According to the administration’s schedule, recipients of the Supplemental Security Income program received their August payment of up to $914 for individual filers on Tuesday, the first such payment since June.
In a report published by Washington Examiner, the Supplemental Security Income payment was made on August 1 and is the first for the recipients since June 30, when installments were missed in July due to a scheduling error in the administration’s calendar, causing a one-month pause.
As a result of July 1 coming on a weekend, June earned a double payout.
Depending on the category they file under, beneficiaries of the Supplemental Security Income receive a different amount of money.
Couples that qualify may receive up to $1,371 per month.
According to the SSA, those who file independently may receive as much as $914 monthly, and necessary family members who reside with and provide care for those receiving Supplemental Security Income benefits may receive as much as $458 monthly.
Not all recipients of the Supplemental Security Income get the full reward.
Beneficiaries of the Supplemental Security Income typically only receive one payment per month, but recipients will receive two payments in March, June, September, and December of this year.
In an article published by Colorado Gazette, this is the case since January 1 is always a holiday and the first of the month always falls on a weekend in April, July, and October.
This revised timetable guarantees that beneficiaries of the Supplemental Security Income continue to receive 12 payments per year.

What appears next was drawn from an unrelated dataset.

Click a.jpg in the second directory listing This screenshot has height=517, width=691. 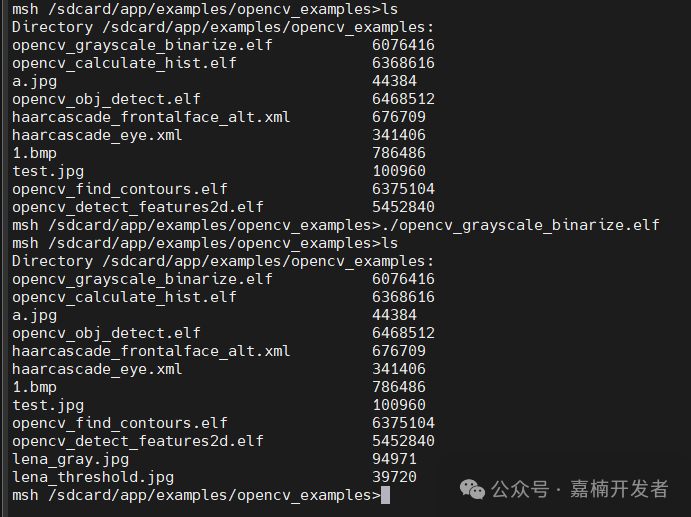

The recipients do not get a payment in April, July, October, or January.
The following month will have two payments of Supplemental Security Income benefits because October 1 falls on a Sunday; beneficiaries will also get October’s payment in September.
Because September 30 falls on a weekend, payments of the Supplemental Security Income will be made to recipients on Friday, September 29.
A person must be over 65 and meet particular financial criteria to be eligible for the Supplemental Security Income program.
Those under 65 may also be eligible for Supplemental Security Income payments if they have a medical or mental condition that seriously restricts their daily activities for at least a year or is anticipated to cause death, or if they are at least half blind.